[Data shown — start]
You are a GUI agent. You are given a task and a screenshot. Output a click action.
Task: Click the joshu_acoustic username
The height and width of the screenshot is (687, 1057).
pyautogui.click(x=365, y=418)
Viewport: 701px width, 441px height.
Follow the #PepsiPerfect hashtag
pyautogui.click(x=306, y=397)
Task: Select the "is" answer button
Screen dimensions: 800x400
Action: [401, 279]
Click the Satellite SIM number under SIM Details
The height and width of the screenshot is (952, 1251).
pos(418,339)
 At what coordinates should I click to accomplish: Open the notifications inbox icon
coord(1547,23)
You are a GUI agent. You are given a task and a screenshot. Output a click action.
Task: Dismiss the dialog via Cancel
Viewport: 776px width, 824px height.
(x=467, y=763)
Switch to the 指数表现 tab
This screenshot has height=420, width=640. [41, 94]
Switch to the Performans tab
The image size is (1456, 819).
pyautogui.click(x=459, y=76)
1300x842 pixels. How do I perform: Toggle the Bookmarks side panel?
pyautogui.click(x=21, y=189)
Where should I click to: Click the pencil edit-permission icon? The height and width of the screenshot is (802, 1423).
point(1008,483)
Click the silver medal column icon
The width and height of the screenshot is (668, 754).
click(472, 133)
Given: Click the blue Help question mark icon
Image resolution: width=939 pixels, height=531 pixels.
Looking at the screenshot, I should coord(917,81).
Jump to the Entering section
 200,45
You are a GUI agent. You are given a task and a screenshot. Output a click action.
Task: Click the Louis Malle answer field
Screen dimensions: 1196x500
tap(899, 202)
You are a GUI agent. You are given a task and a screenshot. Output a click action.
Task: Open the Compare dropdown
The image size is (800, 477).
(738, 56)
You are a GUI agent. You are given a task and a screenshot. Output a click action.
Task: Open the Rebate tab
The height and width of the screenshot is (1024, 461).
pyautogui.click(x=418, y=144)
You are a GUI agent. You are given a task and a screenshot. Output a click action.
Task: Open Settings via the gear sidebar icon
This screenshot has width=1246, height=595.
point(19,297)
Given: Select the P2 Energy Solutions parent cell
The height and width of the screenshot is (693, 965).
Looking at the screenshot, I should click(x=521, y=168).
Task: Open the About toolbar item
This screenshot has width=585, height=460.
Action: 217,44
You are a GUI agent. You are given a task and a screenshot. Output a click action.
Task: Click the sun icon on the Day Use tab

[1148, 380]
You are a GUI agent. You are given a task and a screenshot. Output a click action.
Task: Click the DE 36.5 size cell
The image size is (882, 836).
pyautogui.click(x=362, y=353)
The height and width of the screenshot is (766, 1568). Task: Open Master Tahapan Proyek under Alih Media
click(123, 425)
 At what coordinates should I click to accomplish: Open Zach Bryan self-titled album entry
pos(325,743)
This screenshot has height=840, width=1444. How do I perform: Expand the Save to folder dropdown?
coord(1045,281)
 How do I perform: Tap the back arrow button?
[Data shown — finish]
▶ What you are asked to do
For each line in the data that contains the string "answer", give a copy of that line.

▶ Response
Task: Select the "is" answer button
Task: Click the Louis Malle answer field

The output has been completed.